#### Exercise directions
Present an exact copy of each line below.

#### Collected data

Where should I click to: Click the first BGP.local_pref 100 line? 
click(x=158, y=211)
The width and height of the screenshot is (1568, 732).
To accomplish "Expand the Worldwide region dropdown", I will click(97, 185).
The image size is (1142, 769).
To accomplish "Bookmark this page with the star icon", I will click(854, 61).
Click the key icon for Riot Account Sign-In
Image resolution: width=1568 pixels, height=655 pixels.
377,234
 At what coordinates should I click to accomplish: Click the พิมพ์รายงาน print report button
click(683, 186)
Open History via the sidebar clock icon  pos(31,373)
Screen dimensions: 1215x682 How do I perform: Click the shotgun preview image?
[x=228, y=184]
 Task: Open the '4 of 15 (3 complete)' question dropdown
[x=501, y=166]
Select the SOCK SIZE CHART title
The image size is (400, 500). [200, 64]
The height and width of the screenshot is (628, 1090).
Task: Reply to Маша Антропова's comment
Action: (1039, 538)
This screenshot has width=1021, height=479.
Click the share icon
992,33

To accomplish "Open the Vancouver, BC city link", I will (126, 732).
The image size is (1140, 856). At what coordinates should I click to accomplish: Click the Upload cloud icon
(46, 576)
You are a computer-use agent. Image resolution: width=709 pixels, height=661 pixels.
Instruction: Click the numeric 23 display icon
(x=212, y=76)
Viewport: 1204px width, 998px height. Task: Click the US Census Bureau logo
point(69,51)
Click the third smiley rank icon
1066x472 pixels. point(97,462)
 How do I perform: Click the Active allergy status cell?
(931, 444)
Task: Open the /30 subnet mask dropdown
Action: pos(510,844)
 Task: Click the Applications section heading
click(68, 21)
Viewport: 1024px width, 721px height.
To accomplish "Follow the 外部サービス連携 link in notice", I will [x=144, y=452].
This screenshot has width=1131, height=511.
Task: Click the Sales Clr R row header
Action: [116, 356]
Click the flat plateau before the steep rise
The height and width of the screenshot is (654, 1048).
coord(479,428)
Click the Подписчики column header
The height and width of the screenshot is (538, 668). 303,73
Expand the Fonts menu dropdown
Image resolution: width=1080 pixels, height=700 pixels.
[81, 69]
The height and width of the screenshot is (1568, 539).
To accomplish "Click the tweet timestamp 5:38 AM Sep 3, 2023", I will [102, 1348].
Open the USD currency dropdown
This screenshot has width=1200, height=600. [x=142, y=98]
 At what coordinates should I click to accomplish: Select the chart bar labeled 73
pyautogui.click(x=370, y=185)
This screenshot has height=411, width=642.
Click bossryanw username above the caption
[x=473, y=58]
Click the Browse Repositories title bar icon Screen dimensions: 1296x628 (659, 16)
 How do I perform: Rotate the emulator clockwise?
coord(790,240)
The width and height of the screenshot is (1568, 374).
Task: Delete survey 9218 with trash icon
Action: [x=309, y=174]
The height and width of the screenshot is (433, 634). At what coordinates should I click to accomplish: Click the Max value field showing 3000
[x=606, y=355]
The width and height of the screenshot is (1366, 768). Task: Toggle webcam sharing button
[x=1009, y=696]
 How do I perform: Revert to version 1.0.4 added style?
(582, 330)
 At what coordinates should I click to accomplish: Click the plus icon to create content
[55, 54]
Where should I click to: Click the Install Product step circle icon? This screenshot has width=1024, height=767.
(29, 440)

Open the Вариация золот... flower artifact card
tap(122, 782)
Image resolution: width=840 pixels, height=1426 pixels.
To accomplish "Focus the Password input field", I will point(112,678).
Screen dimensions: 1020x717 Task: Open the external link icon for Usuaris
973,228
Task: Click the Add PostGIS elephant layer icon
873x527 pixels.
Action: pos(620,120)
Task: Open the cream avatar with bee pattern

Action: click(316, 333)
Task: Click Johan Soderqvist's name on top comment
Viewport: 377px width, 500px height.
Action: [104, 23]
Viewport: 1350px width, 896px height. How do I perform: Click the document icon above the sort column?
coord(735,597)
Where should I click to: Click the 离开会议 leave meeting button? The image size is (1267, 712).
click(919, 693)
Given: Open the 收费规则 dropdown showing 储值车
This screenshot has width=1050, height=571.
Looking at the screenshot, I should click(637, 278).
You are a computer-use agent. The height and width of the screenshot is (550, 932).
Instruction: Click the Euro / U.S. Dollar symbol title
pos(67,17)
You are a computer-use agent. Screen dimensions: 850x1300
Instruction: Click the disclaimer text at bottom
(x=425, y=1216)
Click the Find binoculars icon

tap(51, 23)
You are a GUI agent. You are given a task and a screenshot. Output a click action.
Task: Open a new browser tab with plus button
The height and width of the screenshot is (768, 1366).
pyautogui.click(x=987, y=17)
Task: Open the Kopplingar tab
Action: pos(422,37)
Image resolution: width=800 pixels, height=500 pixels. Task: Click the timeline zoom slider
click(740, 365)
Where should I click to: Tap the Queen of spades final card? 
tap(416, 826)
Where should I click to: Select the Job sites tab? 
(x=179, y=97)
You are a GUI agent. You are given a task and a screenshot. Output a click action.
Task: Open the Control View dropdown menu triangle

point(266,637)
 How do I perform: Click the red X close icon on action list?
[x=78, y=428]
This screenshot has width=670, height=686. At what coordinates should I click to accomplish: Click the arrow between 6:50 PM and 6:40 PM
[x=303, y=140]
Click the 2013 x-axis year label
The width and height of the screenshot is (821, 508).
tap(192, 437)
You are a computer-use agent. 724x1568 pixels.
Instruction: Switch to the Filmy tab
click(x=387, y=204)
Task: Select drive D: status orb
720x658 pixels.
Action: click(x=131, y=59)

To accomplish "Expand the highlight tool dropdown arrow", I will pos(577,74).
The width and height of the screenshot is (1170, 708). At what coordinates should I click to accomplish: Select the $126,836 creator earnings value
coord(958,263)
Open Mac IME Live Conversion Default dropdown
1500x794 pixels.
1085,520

#### Answer to this task
Where should I click to: Click the first BGP.local_pref 100 line? 
click(x=158, y=211)
The width and height of the screenshot is (1568, 732).
To accomplish "Expand the Worldwide region dropdown", I will click(97, 185).
The image size is (1142, 769).
To accomplish "Bookmark this page with the star icon", I will click(854, 61).
Click the key icon for Riot Account Sign-In
Image resolution: width=1568 pixels, height=655 pixels.
377,234
 At what coordinates should I click to accomplish: Click the พิมพ์รายงาน print report button
click(683, 186)
Open History via the sidebar clock icon  pos(31,373)
Screen dimensions: 1215x682 How do I perform: Click the shotgun preview image?
[x=228, y=184]
 Task: Open the '4 of 15 (3 complete)' question dropdown
[x=501, y=166]
Select the SOCK SIZE CHART title
The image size is (400, 500). [200, 64]
The height and width of the screenshot is (628, 1090).
Task: Reply to Маша Антропова's comment
Action: (1039, 538)
This screenshot has width=1021, height=479.
Click the share icon
992,33

To accomplish "Open the Vancouver, BC city link", I will (126, 732).
The image size is (1140, 856). At what coordinates should I click to accomplish: Click the Upload cloud icon
(46, 576)
You are a computer-use agent. Image resolution: width=709 pixels, height=661 pixels.
Instruction: Click the numeric 23 display icon
(x=212, y=76)
Viewport: 1204px width, 998px height. Task: Click the US Census Bureau logo
point(69,51)
Click the third smiley rank icon
1066x472 pixels. point(97,462)
 How do I perform: Click the Active allergy status cell?
(931, 444)
Task: Open the /30 subnet mask dropdown
Action: pos(510,844)
 Task: Click the Applications section heading
click(68, 21)
Viewport: 1024px width, 721px height.
To accomplish "Follow the 外部サービス連携 link in notice", I will [x=144, y=452].
This screenshot has width=1131, height=511.
Task: Click the Sales Clr R row header
Action: [116, 356]
Click the flat plateau before the steep rise
The height and width of the screenshot is (654, 1048).
coord(479,428)
Click the Подписчики column header
The height and width of the screenshot is (538, 668). 303,73
Expand the Fonts menu dropdown
Image resolution: width=1080 pixels, height=700 pixels.
[81, 69]
The height and width of the screenshot is (1568, 539).
To accomplish "Click the tweet timestamp 5:38 AM Sep 3, 2023", I will [102, 1348].
Open the USD currency dropdown
This screenshot has width=1200, height=600. [x=142, y=98]
 At what coordinates should I click to accomplish: Select the chart bar labeled 73
pyautogui.click(x=370, y=185)
This screenshot has height=411, width=642.
Click bossryanw username above the caption
[x=473, y=58]
Click the Browse Repositories title bar icon Screen dimensions: 1296x628 (659, 16)
 How do I perform: Rotate the emulator clockwise?
coord(790,240)
The width and height of the screenshot is (1568, 374).
Task: Delete survey 9218 with trash icon
Action: [x=309, y=174]
The height and width of the screenshot is (433, 634). At what coordinates should I click to accomplish: Click the Max value field showing 3000
[x=606, y=355]
The width and height of the screenshot is (1366, 768). Task: Toggle webcam sharing button
[x=1009, y=696]
 How do I perform: Revert to version 1.0.4 added style?
(582, 330)
 At what coordinates should I click to accomplish: Click the plus icon to create content
[55, 54]
Where should I click to: Click the Install Product step circle icon? This screenshot has width=1024, height=767.
(29, 440)

Open the Вариация золот... flower artifact card
tap(122, 782)
Image resolution: width=840 pixels, height=1426 pixels.
To accomplish "Focus the Password input field", I will point(112,678).
Screen dimensions: 1020x717 Task: Open the external link icon for Usuaris
973,228
Task: Click the Add PostGIS elephant layer icon
873x527 pixels.
Action: pos(620,120)
Task: Open the cream avatar with bee pattern

Action: click(316, 333)
Task: Click Johan Soderqvist's name on top comment
Viewport: 377px width, 500px height.
Action: [104, 23]
Viewport: 1350px width, 896px height. How do I perform: Click the document icon above the sort column?
coord(735,597)
Where should I click to: Click the 离开会议 leave meeting button? The image size is (1267, 712).
click(919, 693)
Given: Open the 收费规则 dropdown showing 储值车
This screenshot has width=1050, height=571.
Looking at the screenshot, I should click(637, 278).
You are a computer-use agent. The height and width of the screenshot is (550, 932).
Instruction: Click the Euro / U.S. Dollar symbol title
pos(67,17)
You are a computer-use agent. Screen dimensions: 850x1300
Instruction: Click the disclaimer text at bottom
(x=425, y=1216)
Click the Find binoculars icon

tap(51, 23)
You are a GUI agent. You are given a task and a screenshot. Output a click action.
Task: Open a new browser tab with plus button
The height and width of the screenshot is (768, 1366).
pyautogui.click(x=987, y=17)
Task: Open the Kopplingar tab
Action: pos(422,37)
Image resolution: width=800 pixels, height=500 pixels. Task: Click the timeline zoom slider
click(740, 365)
Where should I click to: Tap the Queen of spades final card? 
tap(416, 826)
Where should I click to: Select the Job sites tab? 
(x=179, y=97)
You are a GUI agent. You are given a task and a screenshot. Output a click action.
Task: Open the Control View dropdown menu triangle

point(266,637)
 How do I perform: Click the red X close icon on action list?
[x=78, y=428]
This screenshot has width=670, height=686. At what coordinates should I click to accomplish: Click the arrow between 6:50 PM and 6:40 PM
[x=303, y=140]
Click the 2013 x-axis year label
The width and height of the screenshot is (821, 508).
tap(192, 437)
You are a computer-use agent. 724x1568 pixels.
Instruction: Switch to the Filmy tab
click(x=387, y=204)
Task: Select drive D: status orb
720x658 pixels.
Action: click(x=131, y=59)

To accomplish "Expand the highlight tool dropdown arrow", I will pos(577,74).
The width and height of the screenshot is (1170, 708). At what coordinates should I click to accomplish: Select the $126,836 creator earnings value
coord(958,263)
Open Mac IME Live Conversion Default dropdown
1500x794 pixels.
1085,520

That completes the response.